DOCUMENT TEXT>

::::::::::

Preached by the Rev. John Good at Christ Church Cathedral on Sunday, April 11, 2010
While the disciples were huddled together behind locked doors in that house in Jerusalem, scared that the enemies of Jesus would find them, another gathering was taking place across town in the palatial residence of Annas and Caiaphus. The high priest had invited the members of Israel’s governing and economic elite to celebrate the third night of Passover by reveling in their victory over the Galilean mystic and his peasant band who had threatened to disrupt the peace of the capital city. A number of the Roman officials, to whom the Jewish elite owed their power, joined them to celebrate the execution of the rabbi who taught a subversive way of life against the one they were living.
Among the good things they were celebrating was the unified submission of the Jewish people to their authority. Hadn’t Caiaphus predicted that the death of one man would save the nation? He knew the untold secret that communities can become united and obedient when the elite can find someone to demonize and victimize. All they had to do was characterize Jesus’ ministry as a threat to their national and religious security to convince the crowds gathered for Passover that he was dangerous. Then it was a simple matter of getting the Roman governor to go along, and they had their victim to unify a mob against him and for them. Making people afraid of so called demons worked to benefit the elite then, and it still works today.
They justified the crucifixion of Jesus by convincing themselves that they were doing God’s will. Like all ancient peoples who believed the gods favored victors rather than victims, the Israeli elite believed their God smiled on them for defeating the Galilean menace. Ever since a Sumerian creation myth identified the origin of civilization with the use of violence to redeem the world from the primal forces of evil, ancient societies believed the victors in any struggle had overcome the evil that threatened their existence. Their victories made them the darlings of the gods. And it did not matter whether or not their victim was actually an evil threat. The victim’s defeat was proof enough that he was a bad guy. No wonder Caiaphus and his cronies thought they had accomplished something good for God by executing Jesus, the evil menace to their social order.

::::::::::

RECORD LIST>
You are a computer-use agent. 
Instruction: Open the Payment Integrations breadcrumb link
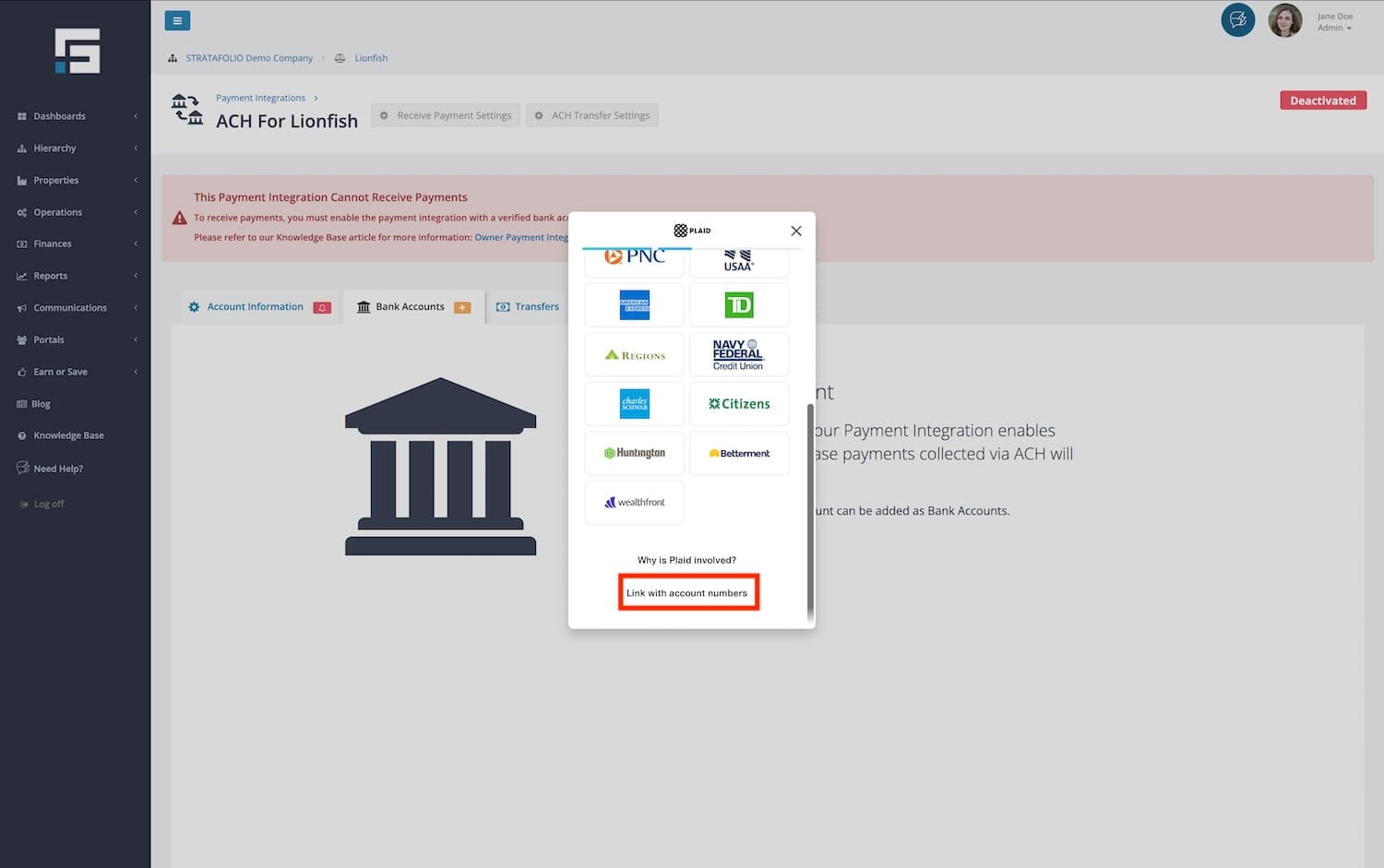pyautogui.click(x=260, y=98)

::::::::::

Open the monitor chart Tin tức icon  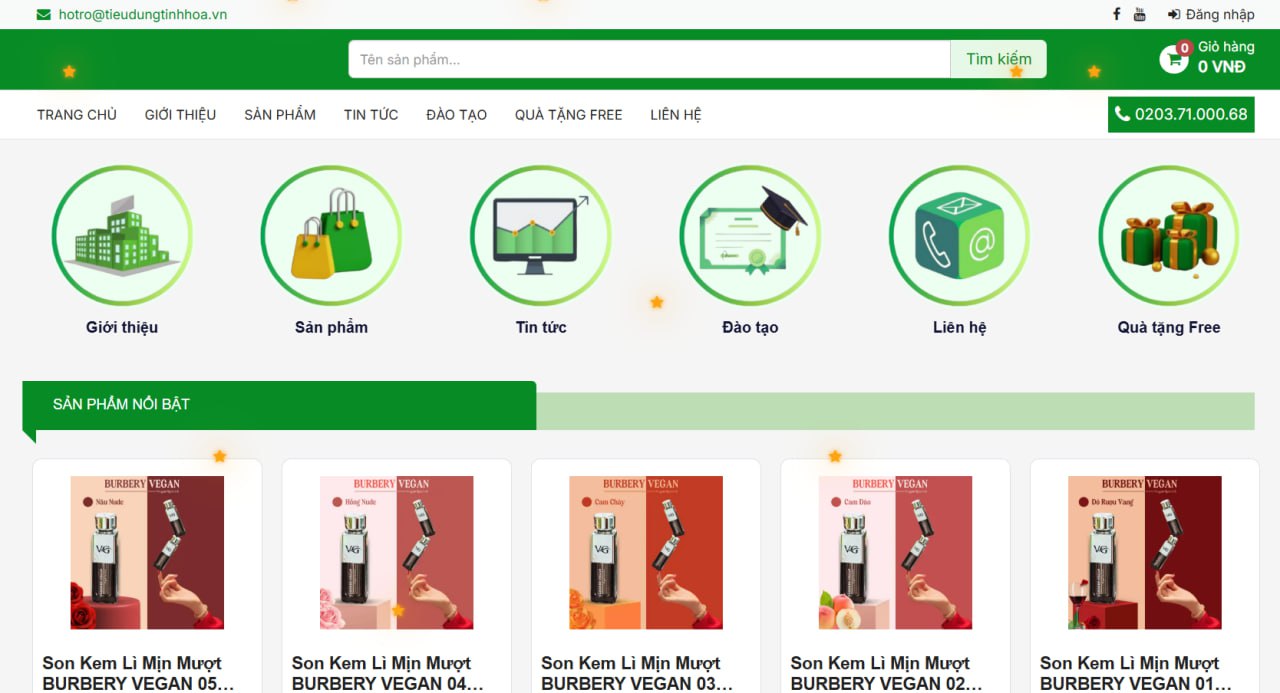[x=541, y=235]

::::::::::

REQUIRED WORK>
a. Reproduce the sermon from "Among the good" to "still works today.".
b. According to the sermon, what did Caiaphus predict the death of one man would do?
Rely only on the sermon for these.

OUTPUTS FOR THE TASKS>
a.
Among the good things they were celebrating was the unified submission of the Jewish people to their authority. Hadn’t Caiaphus predicted that the death of one man would save the nation? He knew the untold secret that communities can become united and obedient when the elite can find someone to demonize and victimize. All they had to do was characterize Jesus’ ministry as a threat to their national and religious security to convince the crowds gathered for Passover that he was dangerous. Then it was a simple matter of getting the Roman governor to go along, and they had their victim to unify a mob against him and for them. Making people afraid of so called demons worked to benefit the elite then, and it still works today.

b. Save the nation.